Antara Jakarta dan Bibinoi (Part 1)

Diera Gala Paksi 30 November 2011

      Jakarta, pukul 02.00 WIB, roda bus mulai bergerak, mendorong bus yang mengangkut kami para pengajar muda meninggalkan kota jakarta sekaligus meninggalkan semua kenangan selama kita mengikuti masa pelatihan dua bulan di jakarta, bogor dan bandung. Kenangan-kenangan indah bersama orang-orang hebat yang menginspirasi, program-program yang bermutu, para pengajar yang berkualitas dan yang tak kalah pentingnya teman-teman pengajar muda yang merupakan orang-orang pilihan dan sukses di bidangnya masing-masing. Melewati seleksi yang ketat dan juga pelatihan yang tidak kalah disiplinnya dengan kopassus (korps pasukan khusus), akhirnya kita dapat menyelesaikan semuanya. Sungguh, pertemuan yang sangat singkat seakan baru saja kita bertemu di Galuh (kantor Indonesia Mengajar), dan saling berkenalan satu sama lain, bercanda, menanyakan asal daerah, kerja dimana dan lain-lain. Akan tetapi waktu jugalah yang memisahkan kita semua.      

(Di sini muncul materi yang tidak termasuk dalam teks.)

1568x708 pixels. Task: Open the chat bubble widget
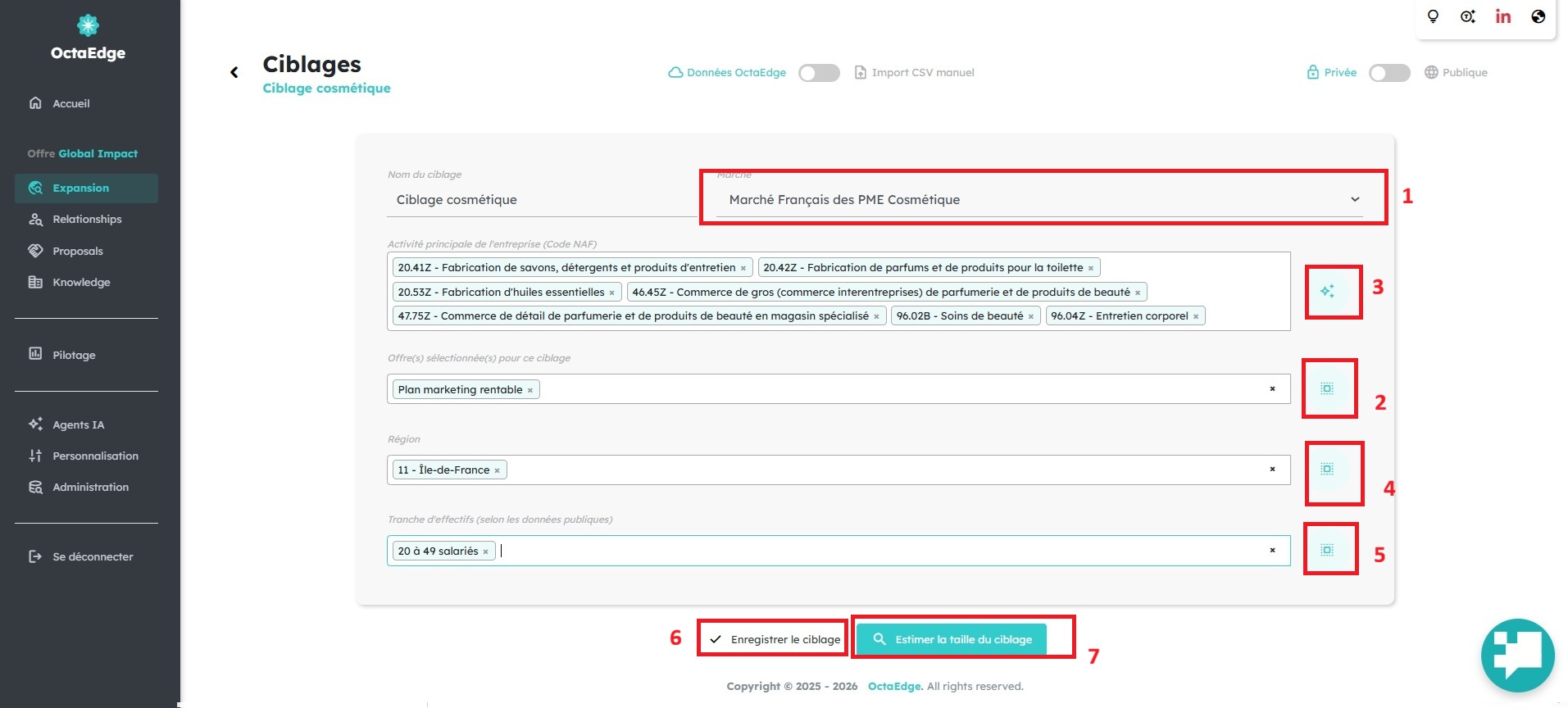[x=1517, y=655]
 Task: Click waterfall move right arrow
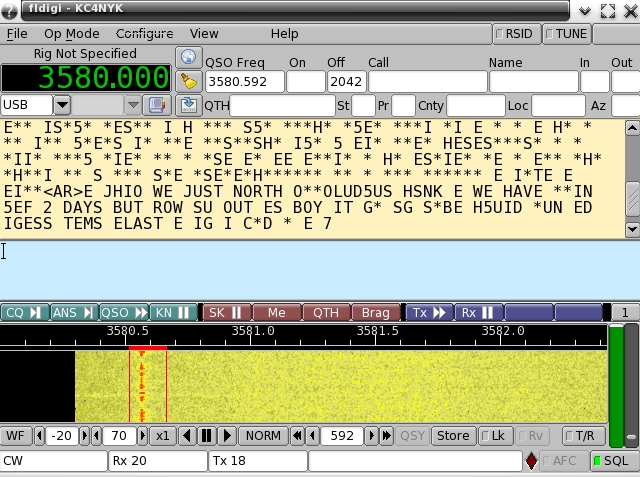tap(227, 436)
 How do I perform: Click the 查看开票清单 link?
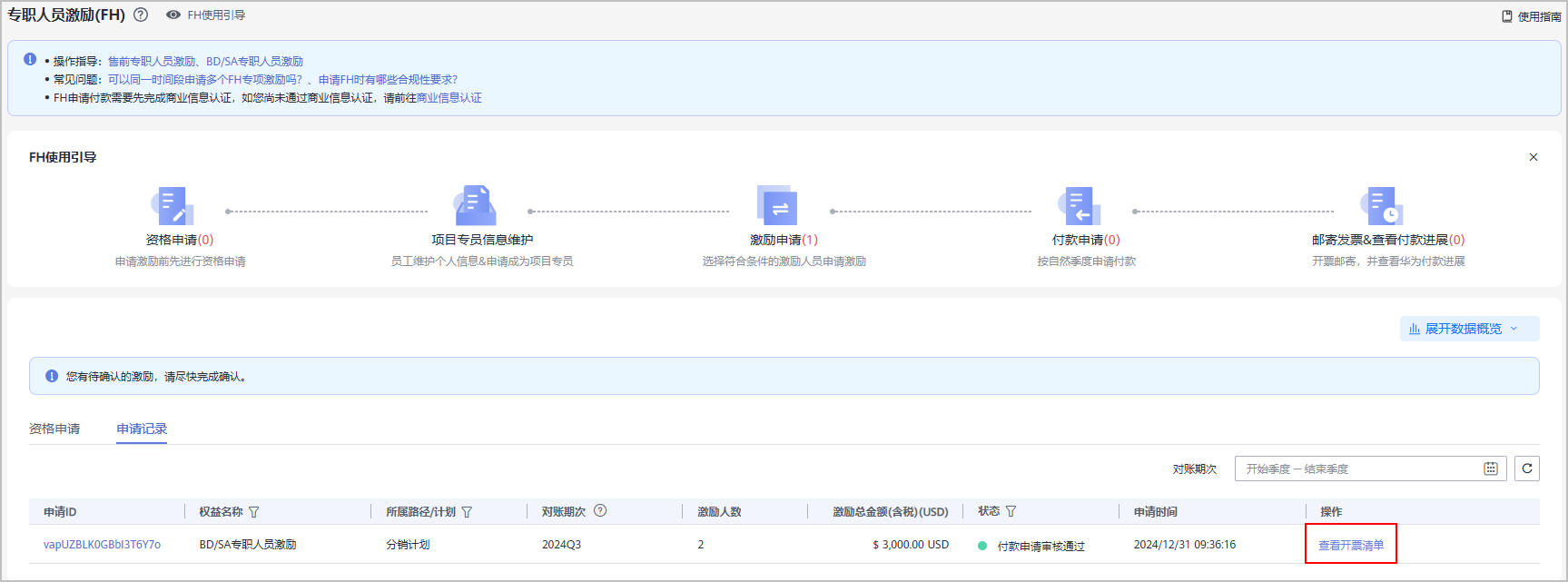[x=1350, y=546]
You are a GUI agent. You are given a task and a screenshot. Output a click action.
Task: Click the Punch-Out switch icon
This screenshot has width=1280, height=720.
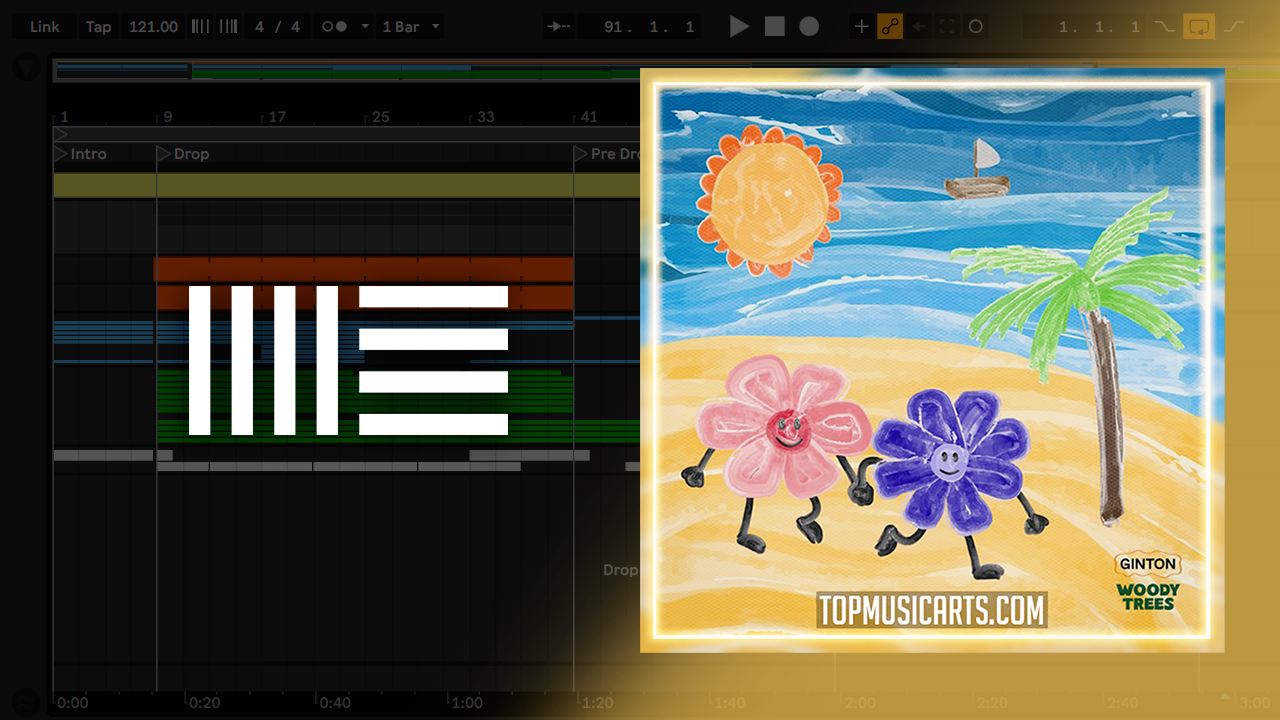pos(1235,27)
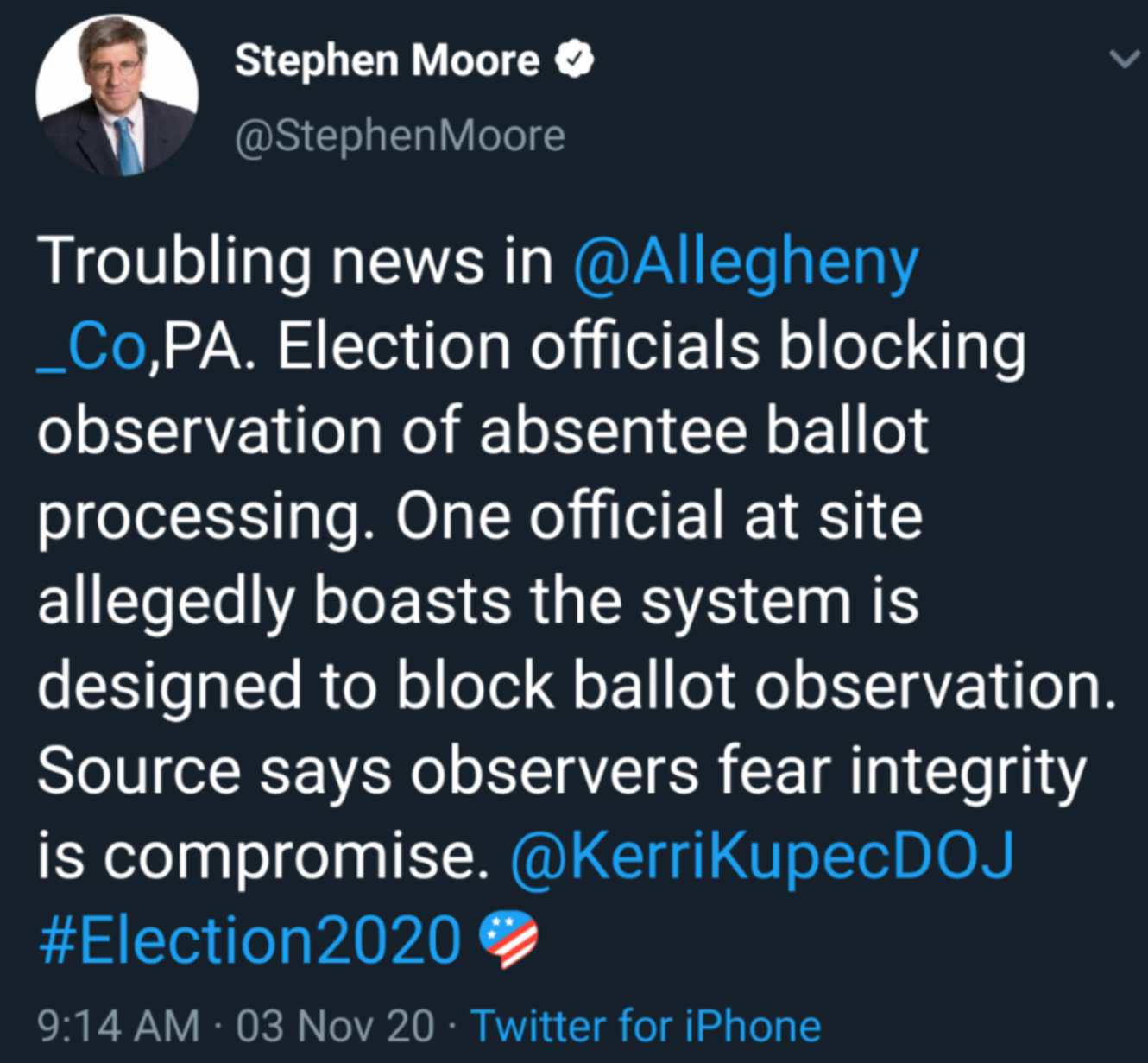This screenshot has height=1063, width=1148.
Task: Click the word Troubling in the tweet
Action: tap(174, 262)
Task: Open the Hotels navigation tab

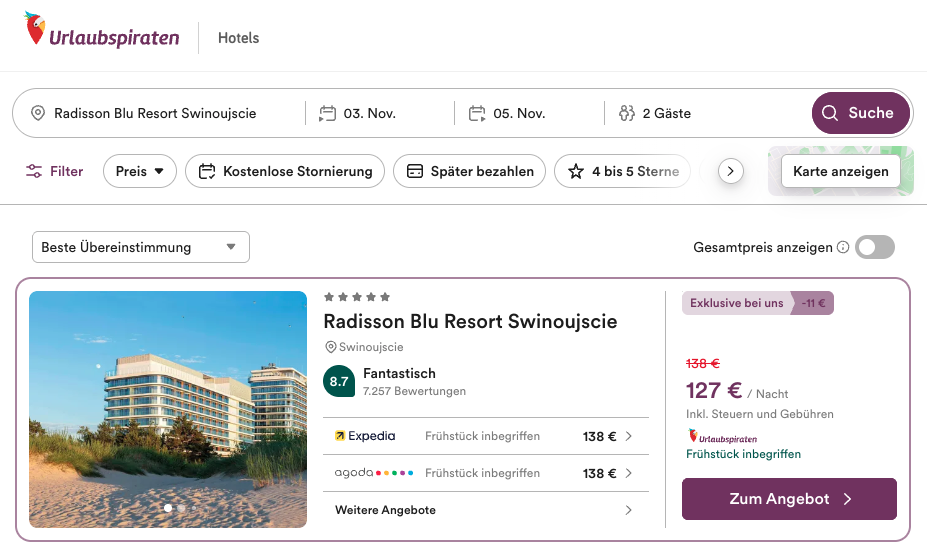Action: (238, 38)
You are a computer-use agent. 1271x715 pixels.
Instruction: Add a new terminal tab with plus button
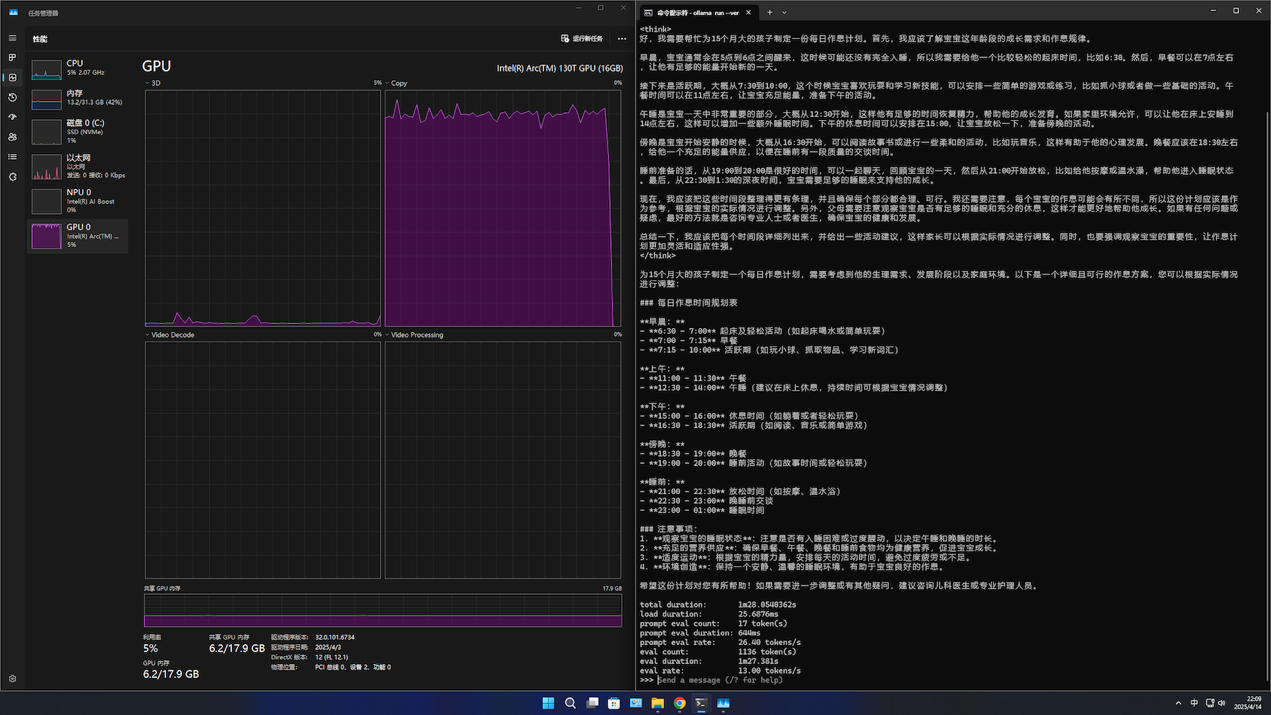[769, 13]
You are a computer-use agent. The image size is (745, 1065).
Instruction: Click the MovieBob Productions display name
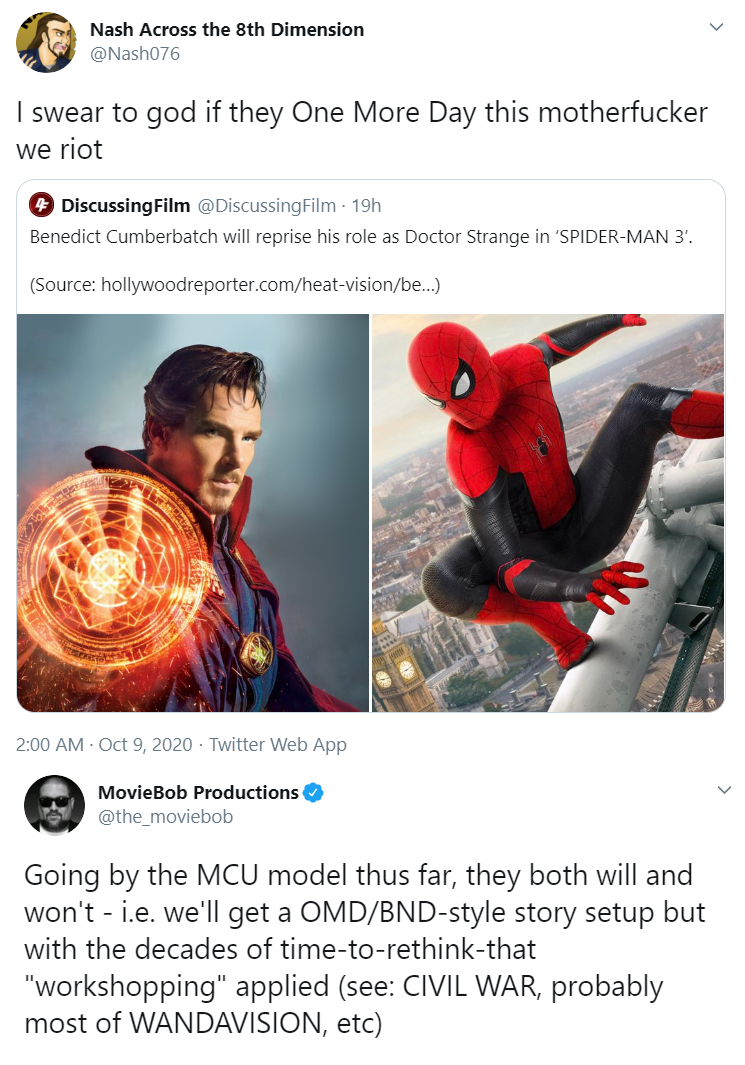point(198,793)
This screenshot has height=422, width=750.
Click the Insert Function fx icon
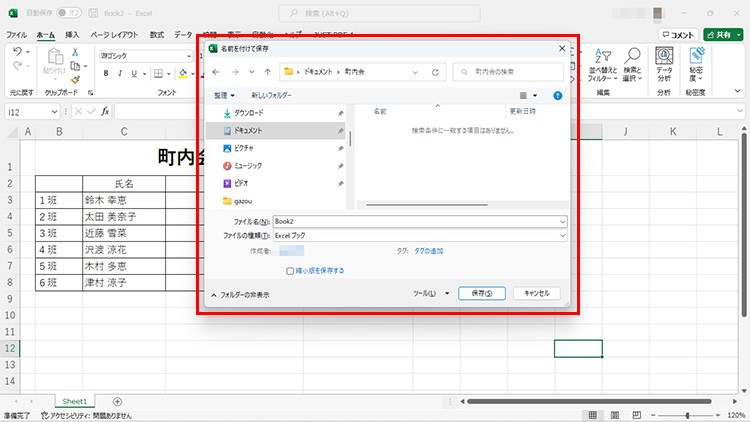[105, 111]
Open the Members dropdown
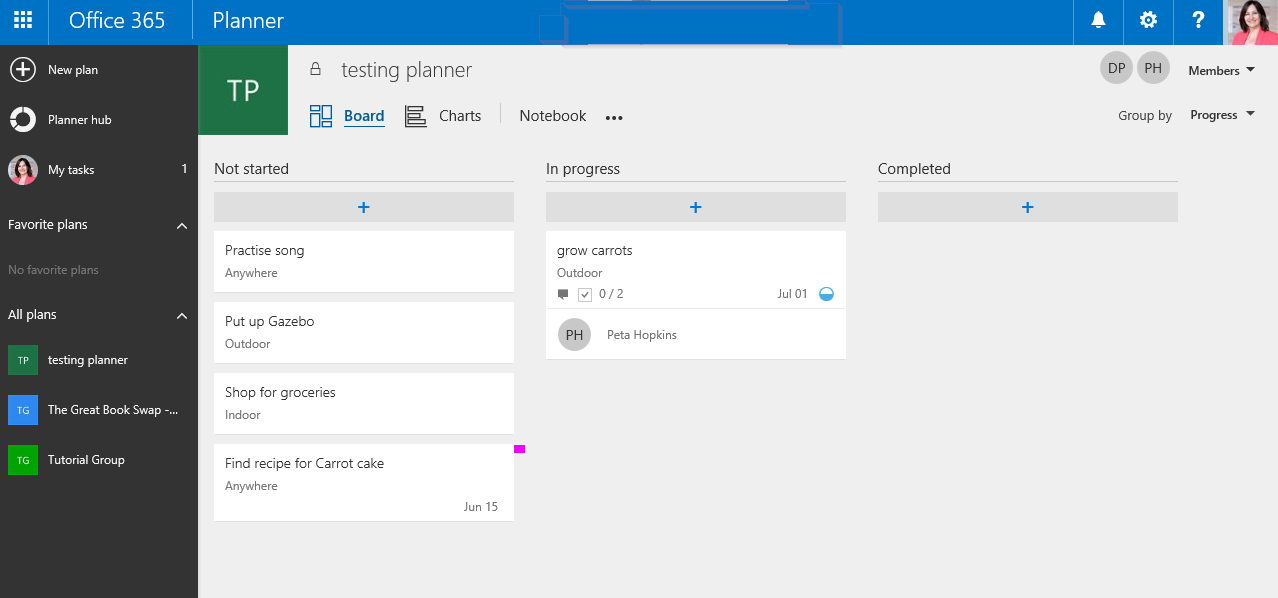The height and width of the screenshot is (598, 1278). pos(1220,70)
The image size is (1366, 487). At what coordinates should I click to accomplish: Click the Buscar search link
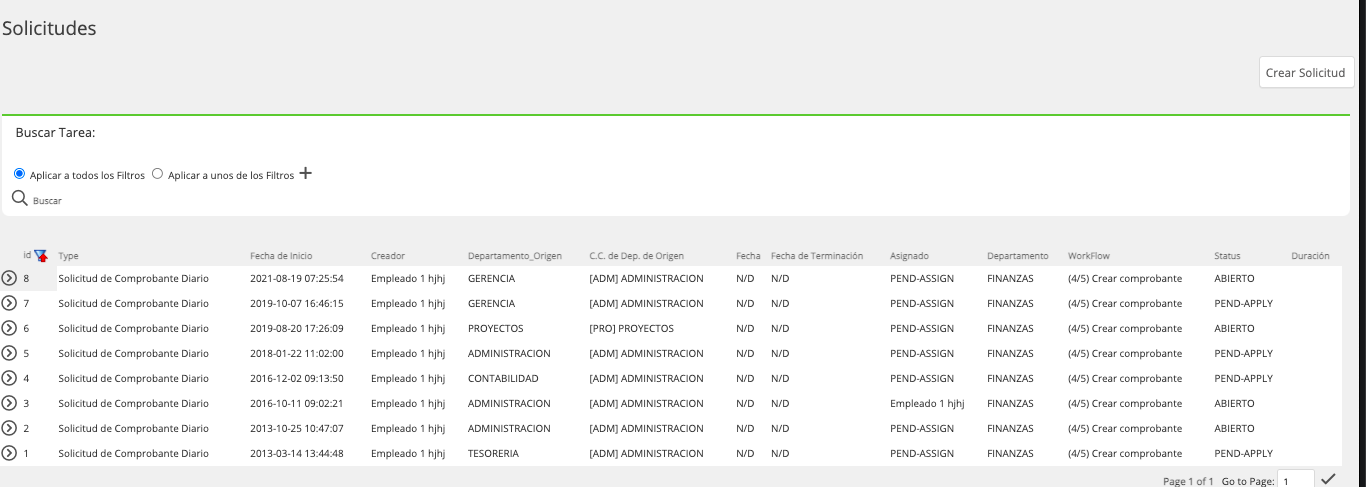point(47,201)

  Jakarta, pukul 03.30 WIB, bus mulai melambatkan lajunya, kemudian berhenti tepat di depan terminal domestik bandara Soekarno-Hatta. Satu per satu para pengajar muda mulai turun dan membawa barangnya masing-masing. Prosedur rutin dijalankan seperti pengecekan tiket, bagasi, dan lain-lain. Setelah semuanya berjalan dengan lancar, sebelum berangkat dan berpisah dengan kelompok penempatan yang lain (para pengajar muda dibagi ke dalam lima kelompok penempatan, yaitu halmahera selatan, paser, bengkalis, majene dan tulang bawang barat), maka diadakanlah upacara pelepasan untuk para pengajar muda. Walaupun cuma sebentar tetapi acara berlangsung sangat khidmat, diiringi doa dari pendiri Gerakan Indonesia Mengajar (GIM) yakni Anies Baswedan, seluruh jajaran staf GIM dan orang tua para pengajar muda yang memang sengaja hadir untuk melepas anak-anak mereka. Derai air mata pun tak dapat dibendung, begitu upacara usai kita saling berpelukan untuk terakhir kalinya. Kebetulan pada saat itu kelompok penempatan Halmahera selatan (Halsel) yang berangkat pertama kali.      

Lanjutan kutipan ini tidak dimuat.